Guidance encapsulates Q1-which most viewed as a key risk heading into the quarter--and should enable consensus estimates to modestly move higher, and leave room for further upwards earnings revisions through the year.
Shares traded at 20.7x JPM's CY07 $1.55 in the after market, still below group average of 22-24x.
- Merrill Lynch notes Citrix delivered modest 4Q06 EPS upside, while across-the-board YoY license strength should temper lingering pessimism over Presentation Server. The robust product pipeline supports firm's conviction in Citrix' portfolio strategy, while added distribution breadth could underpin potential for appreciation in the shares.
Citrix' 4Q results suggest at least part of the weakness in Presentation Server in 3Q may have been execution related - which is easier to remedy than a secular decline. ML thinks management understands the need to maintain focus while expanding the product portfolio both organically and through acquisitions. Looking forward they expect a steady calendar of new product launches and new introductions to the channel beginning with the Partner Summit later this month. They continue to like the story and the stock and would be aggressive buyers at current levels.
Reits Buy and $39 tgt.
- Goldman Sachs notes Citrix Systems reported strong 4Q results, with core Application Virtualization business growing 11% in the quarter with license revenue growth of 2% year-over-year. The bear case had largely revolved around potential yoy declines, and thus the report should help bolster the belief that new use cases such as outsourcing, disaster recovery, and potentially even Vista upgrades for enterprises could drive low-mid-single-digit growth here.

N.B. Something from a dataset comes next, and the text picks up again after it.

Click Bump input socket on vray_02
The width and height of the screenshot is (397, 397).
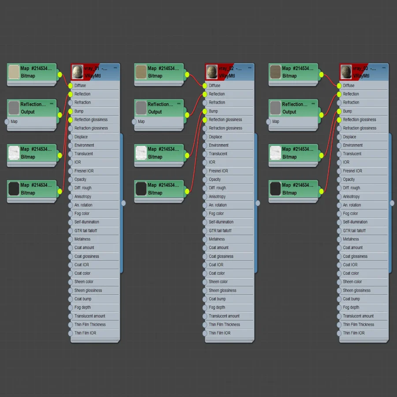click(205, 111)

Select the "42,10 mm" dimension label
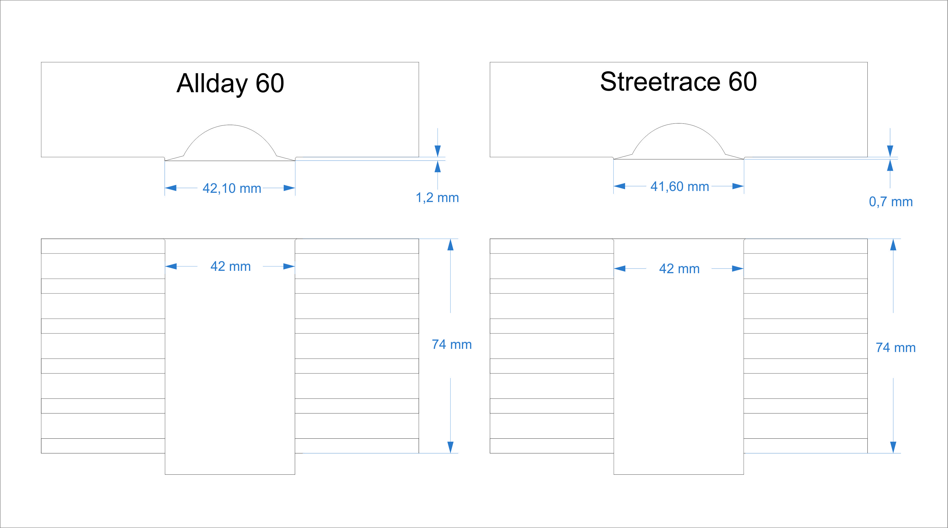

Results should prove to be a positive for the stock, which has already rebounded significantly from its December lows when fears of Application Virtualization weakness were strongest. That said, they see plenty of new product releases and upgrades to carry performance higher from here. Firm's EPS estimates for FY07 and FY08 are $1.55 and $1.77 (ex-ESOs), compared to $1.55 and $1.76 previously.
- Stifel think there are not a lot of negatives but they believe that some could be disappointed in the lack of upside to EPS estimates for 2007 in the face of a higher 2007 revenue outlook along with the overall lack of margin expansion flavor in the story. Voluntary stock option investigation a minor negative but their sense is that the market cares less and less about stock option issues with each passing day.
Maintains Hold rating. The firm notes they clearly missed a short-term buying opportunity with early January concern about how 4Q would play out. At this point, they don't see any major near-term catalysts that would yield a meaningful acceleration in Citrix's growth and yield upside to estimates though a number of initiatives could prove interesting in terms of the 2008 outlook. They also don't believe that the shares will likely experience any significant multiple expansion in the near term.
Notablecalls: Waterpistol to the head, I think we will see an initial surge of short covering after the open, followed by a sizable pullback. But that's a low conviction call. The results were surprisingly good.